Coretta Scott King was the wife of Martin Luther King Jr. She was famous during the civil rights movement and not simply because she was the spouse of Martin Luther King Jr. She was known for her singing ability and promoted her husband's civil rights efforts and raised money for the cause. King was a devout Christian; her husband was the co-pastor of the Ebenezer Baptist Church. Her husband founded the Southern Christian Leadership Conference and she was appointed as the frontwoman of the organization. In her memoir, King notes her role in helping and supporting her husband's profession of ecclesiastical leadership. She assisted in writing sermons and embraced, for the most part, the private practices of her husband, including a dedication to limit materialism in their lives.

=== Betsey Stockton ===
Betsey Stockton was an African American missionary and teacher in antebellum United States. She was raised by the President of Princeton, who noticed her intellect and granted her a spot at Princeton when she came of age. In 1822 she became a missionary and set sail with a group from the Princeton Theological Seminary to Hawaii. In doing this, Stockton became the first single female to set sail from America on a mission. She became the teacher of the first mission school opened to common Hawaiians.

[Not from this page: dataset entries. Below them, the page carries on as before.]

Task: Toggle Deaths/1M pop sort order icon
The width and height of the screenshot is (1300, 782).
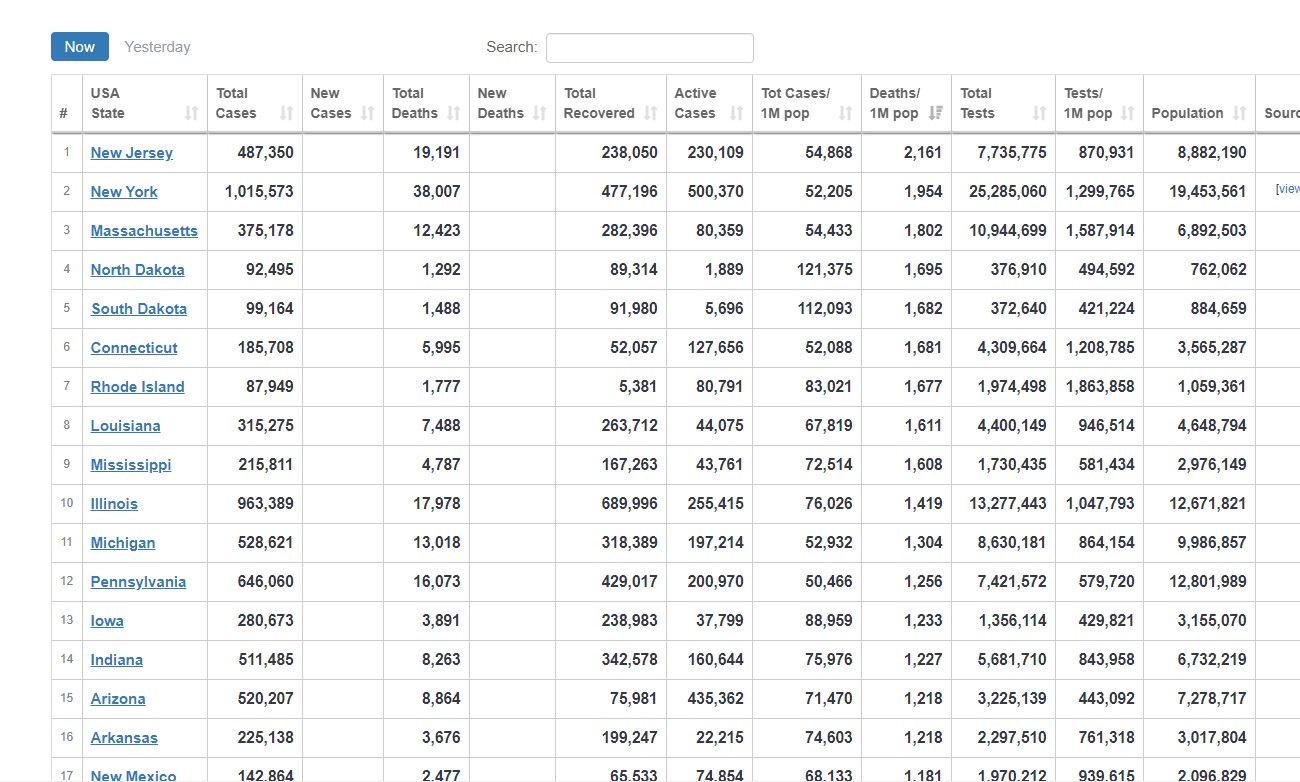Action: pyautogui.click(x=935, y=114)
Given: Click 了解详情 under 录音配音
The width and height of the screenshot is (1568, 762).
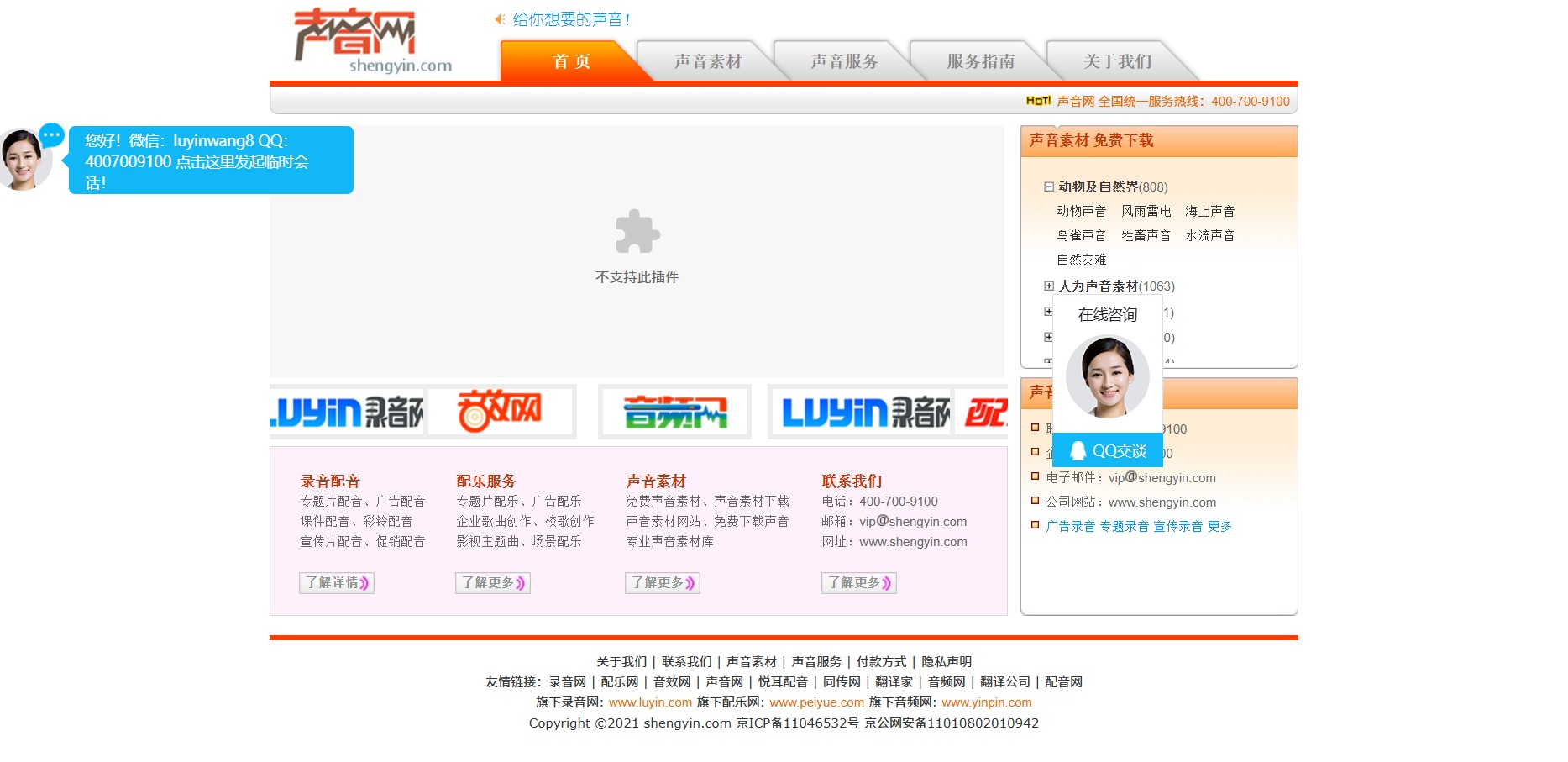Looking at the screenshot, I should point(336,582).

After returning to the United States in 1825, she helped found Princeton's First Presbyterian Church of Color.

=== Clara Brown ===
Clara Brown was a slave in Kentucky before she gained her freedom at age 56 and was required by law to leave. She, as well as other African Americans, fled to Denver. Brown was a key community and religious leader in Denver. She began holding prayer services in her home which eventually evolved into the formation of a non-denominational Protestant Church. Her home was always open as a place of worship and refuge for those in need. Her nickname "Aunt Clara" embodied the way her community viewed her and her efforts. She acquired large amounts of wealth by capitalizing on the need for services, especially laundry, and oftentimes used her wealth to benefit the community and poor.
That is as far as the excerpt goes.